GREEN LACE, 1961        Rarest
No matter how hard we try, we can never seem to capture the soft, juicy spring green of this small-flowered glad in a photo – so you’re just going to have to grow it yourself to see how wonderful it is. Daintily ruffled and cute as a button, it always draws ooos and ahhs in the garden and makes every bouquet more interesting. 3-4 feet, from Maine. Last offered spring of 2018. We plan to offer this variety again next spring. If you’d like to be notified the next time we offer this treasure, sign up for an email alert.
GREEN WOODPECKER, 1958        
A Sputnik-era classic, ‘Green Woodpecker’ is a stylish 1950s chartreuse with a wine-red splash at the throat.
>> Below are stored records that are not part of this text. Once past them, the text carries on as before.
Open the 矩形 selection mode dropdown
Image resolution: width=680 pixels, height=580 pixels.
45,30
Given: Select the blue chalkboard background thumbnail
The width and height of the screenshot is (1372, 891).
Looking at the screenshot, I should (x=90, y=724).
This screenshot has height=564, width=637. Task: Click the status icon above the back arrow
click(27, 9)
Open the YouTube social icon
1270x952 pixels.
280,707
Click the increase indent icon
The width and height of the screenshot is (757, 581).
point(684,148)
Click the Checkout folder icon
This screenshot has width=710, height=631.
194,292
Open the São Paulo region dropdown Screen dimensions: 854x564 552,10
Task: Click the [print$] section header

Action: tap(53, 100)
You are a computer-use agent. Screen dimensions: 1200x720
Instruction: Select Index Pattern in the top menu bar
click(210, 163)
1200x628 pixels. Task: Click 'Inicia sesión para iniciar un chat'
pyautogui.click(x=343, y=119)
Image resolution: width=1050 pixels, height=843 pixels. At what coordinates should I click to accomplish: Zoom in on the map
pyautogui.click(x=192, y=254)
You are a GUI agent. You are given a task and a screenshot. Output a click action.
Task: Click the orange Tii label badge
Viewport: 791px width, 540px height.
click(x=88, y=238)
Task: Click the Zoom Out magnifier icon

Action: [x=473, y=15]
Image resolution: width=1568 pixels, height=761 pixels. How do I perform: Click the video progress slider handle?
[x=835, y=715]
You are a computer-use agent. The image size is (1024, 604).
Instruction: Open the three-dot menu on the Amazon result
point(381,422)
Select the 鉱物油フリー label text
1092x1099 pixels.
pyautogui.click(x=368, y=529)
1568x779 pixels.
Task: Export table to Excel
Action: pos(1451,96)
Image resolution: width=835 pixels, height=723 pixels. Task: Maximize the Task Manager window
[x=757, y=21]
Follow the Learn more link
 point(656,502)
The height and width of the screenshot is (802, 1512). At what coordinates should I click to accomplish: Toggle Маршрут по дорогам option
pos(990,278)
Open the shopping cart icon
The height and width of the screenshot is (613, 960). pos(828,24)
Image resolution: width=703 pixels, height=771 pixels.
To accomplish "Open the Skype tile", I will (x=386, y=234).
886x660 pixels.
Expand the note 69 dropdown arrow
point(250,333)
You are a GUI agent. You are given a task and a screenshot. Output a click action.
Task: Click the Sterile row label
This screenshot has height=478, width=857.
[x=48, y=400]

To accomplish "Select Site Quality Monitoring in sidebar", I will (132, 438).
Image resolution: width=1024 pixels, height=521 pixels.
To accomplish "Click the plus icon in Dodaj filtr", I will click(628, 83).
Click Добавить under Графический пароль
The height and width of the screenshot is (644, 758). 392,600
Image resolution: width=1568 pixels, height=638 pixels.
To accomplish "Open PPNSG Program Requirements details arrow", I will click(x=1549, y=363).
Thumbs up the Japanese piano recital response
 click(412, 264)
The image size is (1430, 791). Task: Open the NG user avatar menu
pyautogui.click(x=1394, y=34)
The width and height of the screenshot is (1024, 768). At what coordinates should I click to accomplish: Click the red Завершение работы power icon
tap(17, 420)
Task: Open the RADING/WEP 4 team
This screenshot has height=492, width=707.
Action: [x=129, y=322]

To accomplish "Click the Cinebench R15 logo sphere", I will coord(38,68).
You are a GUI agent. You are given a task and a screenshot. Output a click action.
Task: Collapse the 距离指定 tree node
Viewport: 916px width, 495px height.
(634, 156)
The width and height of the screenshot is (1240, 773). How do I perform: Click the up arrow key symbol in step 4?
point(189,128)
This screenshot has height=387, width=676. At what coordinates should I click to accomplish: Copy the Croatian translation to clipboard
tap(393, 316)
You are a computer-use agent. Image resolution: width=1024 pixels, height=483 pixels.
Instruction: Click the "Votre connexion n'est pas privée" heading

Russel Wright would have loved it! 3-4 feet, from Maine. Last offered in spring 2004. Though bulbs by this name are still offered elsewhere, they’re all impostors and lack the maroon blotch that’s a defining feature of the true ‘Green Woodpecker’. Can you help us find another source for this treasure?
GREY WING, 1934        
One of the oldest and most unusual glads we’ve ever offered, this exotic beauty really is gray — a silvery, smoky, pewtery, pearly, luminous gray that’s both unique and gorgeous. Saved by the Old-Timers Guild of the North American Gladiolus Council. 3-4 feet, from Washington. Last offered in spring 2004. We’re sad to say we lost our entire stock, and unfortunately we haven't found anyone else who grows it.
ISLE OF CAPRI, 1961        
Big, beautiful, and blazing, this lightly ruffled glad from the early 1960s is a radiant orange splashed with scarlet and white in the throat. Ohio-bred, it’s named for the sun-drenched island that fun-seekers have been flocking to since Roman times. Limited supply, 4 feet tall, from Maine. Last offered in 2014. If you’d like to be notified the next time we offer this treasure, sign up for an email alert.
KAKAGA, 1962        
Yoda’s favorite glad? With its flaring side petals, this exotic little glad may at least remind you of that big-eared Jedi master. A bit larger than ‘Atom’, it’s a brilliant paprika-orange splashed with gold and absolutely dazzling. As for its name, if you know what it means, we’d love to hear from you. Small-flowered, 3-4 feet, from Maine. Last offered spring of 2018. We hope to offer this variety again next spring. If you’d like to be notified the next time we offer this treasure, sign up for an email alert.
KING SOLOMON, 1966        
Velvety and sumptuous, this jewel-toned glad is deep wine-red shaded with purple and highlighted by midrib lines and a picotee edging of silver. It was bred by gladiolus farmer Russell Bevington of Indiana who the local newspaper once described as a “hippy with a glad business.” 4 feet tall, from Maine. Last offered in 2016. If you’d like to be notified the next time we offer this treasure, sign up for an email alert.
LA CORUNA, 1957        
With velvety petals of an incredibly dark, intense ruby shaded with burgundy and smoke, this 50-something glad is still turning heads. Order early — we never have enough! 3-4 feet, from Maine. Last offered in 2015. If you’d like to be notified the next time we offer this treasure, sign up for an email alert.
LAVANESQUE, 1960        
‘Lavanesque’ takes its name from a popular perfume introduced in the 1950s that ads claimed “speaks for the secret and reckless heart.” But even if you don’t have a reckless heart, we bet you’ll like this romantic glad from the Mad-Men era with its lightly ruffled, not-too-big blossoms of rosy-lavender and cream. 4 feet, from Maine. Last offered in 2011. If you’d like to be notified the next time we offer this treasure, sign up for an email alert.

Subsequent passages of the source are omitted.